Turkey, Middle East

Turkey 'won't allow provocations to damage Idlib deal'

US' Syria pullout should not serve divisive agenda of terrorist PYD/YPG, says Foreign Ministry

Turkey 'won't allow provocations to damage Idlib deal' Turkish Foreign Ministry Spokesman Hami Aksoy holds a press conference in Ankara, Turkey on January 18, 2019. ( Fatih Aktaş - Anadolu Agency )


Turkey will not allow terrorist provocations to damage the deal to keep the peace in Idlib, Syria, a Turkish official said on Friday.

"The U.S. withdrawal process from Syria should not serve the divisive agenda of the terrorist PYD/YPG. There should not be a fait accompli on the ground," Hami Aksoy, Foreign Ministry spokesman, told reporters in the capital Ankara.

Aksoy stressed the PYD/YPG was hit hard during Turkey's Operation Olive Branch in Syria last year, and that 300,000 Syrians returned to the terrorist-free zone.

"A great human tragedy was prevented by the Idlib, Syria deal. The deal won the appreciation of the international community," he added.

Liberating Manbij from the PYD/YPG is a matter of national security for us, Aksoy said, adding:

"A terrorist attack happened in Manbij. It was a terrorist attack, which revealed the importance of the full implementation of the road map and clearing the region from terrorist organizations."

The remarks came in the wake of a Daesh attack on Wednesday which killed 16 people, including four U.S. soldiers.

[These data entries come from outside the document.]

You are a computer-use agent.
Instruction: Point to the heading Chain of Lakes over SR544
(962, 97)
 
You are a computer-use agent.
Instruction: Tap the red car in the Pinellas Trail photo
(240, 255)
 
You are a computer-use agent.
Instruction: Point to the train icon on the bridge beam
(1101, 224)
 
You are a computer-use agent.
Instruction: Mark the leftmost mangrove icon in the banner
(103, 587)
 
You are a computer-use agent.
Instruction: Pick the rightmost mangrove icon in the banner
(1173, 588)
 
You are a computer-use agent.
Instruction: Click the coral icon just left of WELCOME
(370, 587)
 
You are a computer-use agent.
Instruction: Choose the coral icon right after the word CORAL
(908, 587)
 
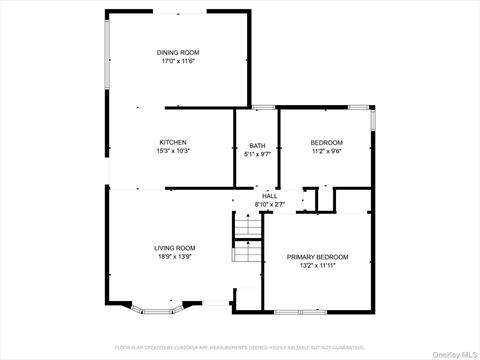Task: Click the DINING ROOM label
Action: tap(178, 52)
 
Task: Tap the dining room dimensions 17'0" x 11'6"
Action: tap(178, 61)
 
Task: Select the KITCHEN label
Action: tap(173, 142)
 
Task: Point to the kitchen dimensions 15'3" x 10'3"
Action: tap(173, 151)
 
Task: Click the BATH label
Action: tap(257, 145)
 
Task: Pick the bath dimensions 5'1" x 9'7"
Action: tap(257, 154)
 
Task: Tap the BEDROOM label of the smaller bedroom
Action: tap(326, 142)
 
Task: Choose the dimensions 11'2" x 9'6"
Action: tap(326, 151)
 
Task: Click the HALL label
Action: tap(269, 196)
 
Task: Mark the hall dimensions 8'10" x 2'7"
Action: tap(269, 205)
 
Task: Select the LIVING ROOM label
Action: tap(174, 248)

Turkish officials said the attack might have been meant to derail the U.S. plan to withdraw from Syria, announced in December after U.S. President Donald Trump spoke with Turkish President Recep Tayyip Erdogan.

Following a meeting last September between Erdogan and his Russian counterpart Vladimir Putin, the two sides agreed to set up a demilitarized zone in Idlib, Syria.

Under the deal, opposition groups in Idlib are to remain in areas where they are already present, while Russia and Turkey conduct joint patrols in the area to prevent renewed fighting.

In its more than 30-year terror campaign against Turkey, the PKK -- listed as a terrorist organization by Turkey, the U.S. and the EU -- has been responsible for the deaths of some 40,000 people, including women and children. The PYD/YPG is its Syrian branch.

Erdogan will pay a visit to Russia on Jan. 23 to discuss the issue of the safe zone in northern Syria with Putin, said the spokesman.

"We are very positive about the U.S. proposal for the safe-zone in the region. We believe that this will be a significant development in the context of Syria and we support it. We will continue our talks with our Russian partners on this theme," said Aksoy.

Busy diplomacy traffic

In a Monday phone call, Erdogan and Trump discussed the idea of establishing a terror-free safe zone in northern Syria.

Aksoy also said a delegation headed by Turkey’s Deputy Foreign Minister Sedat Onal will visit the U.S. on Feb. 5 to discuss Syria and fight against terrorist groups.

The Turkish diplomat said the U.S. Senator Lindsey Graham is expected to meet with Erdogan, Foreign Minister Mevlut Cavusoglu, Minister of National Defense Hulusi Akar and Turkish Intelligence Organization (MIT) President Hakan Fidan in Ankara on Friday.

We hope to gain momentum in EU-Turkey relations under Romania's EU presidency, said Aksoy, adding that they expect developments on visa liberalization and the updating of the Customs Union.

Turkey applied for EU membership in 1987 and its accession talks began in 2005.

But negotiations stalled in 2007 due to the objections of the Greek Cypriot administration as well as opposition from Germany and France.